Depends on your skill level and what you want to achieve. If you want something a little more beefy than the PICs and AVRs, I've recently been using the SAM7-P256 development kit from Olimex [1] which is based on the ARM7 32 bit processor. It was cheap and GNU tools are available for it. You can cross-compile under Windows or Linux. I wrote a step-by-step on my blog [2] to get a GCC toolchain running under Linux for this board. I also found this article [3] to be an excellent, more detailed technical description of the ARM chip.


[+1] [2008-09-21 08:09:11] INS or

There are many GCC based toolchains that create good code (I personally have used gnuarm 4.2.2 [1])

Join their mailing list and ask some the community [2] some questions.


[+1] [2008-10-03 16:29:34] user24900

The field of embedded software is actually quite broad, so it depends on where you want to focus. Is it more bare metal programming with 8 bit processors? Something with a lot of I/O, peripherals, and maybe an RTOS? Or are you referring to higher end stuff with something like Windows CE / embedded Linux?

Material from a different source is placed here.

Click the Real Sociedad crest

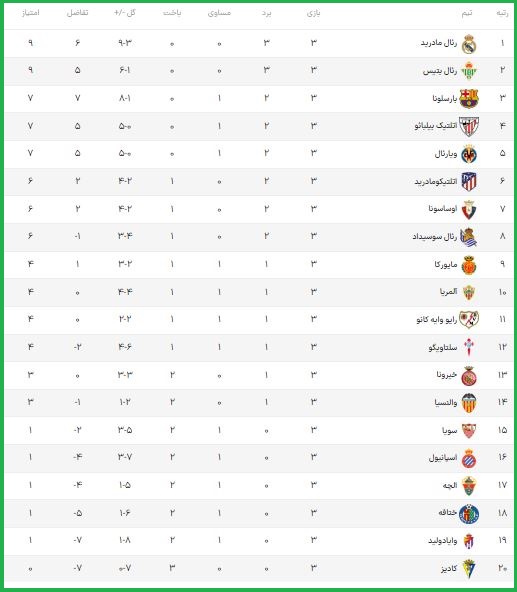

Personally, my degree is in EE and I had some programming background before I got a job w/ embedded stuff (all of the above, except for the embedded Linux / WinCE stuff).

[+1] [2010-05-26 10:55:58] Daniel Grillo

I think that you have to learn assembly first. 8 bits pic microcontrollers are the best choice.

There are many kits that you can buy. Chose one like these

[0] [2009-07-29 21:51:54] User

Get embedded in some embedded project. There you'll see what it's like and whether you like it.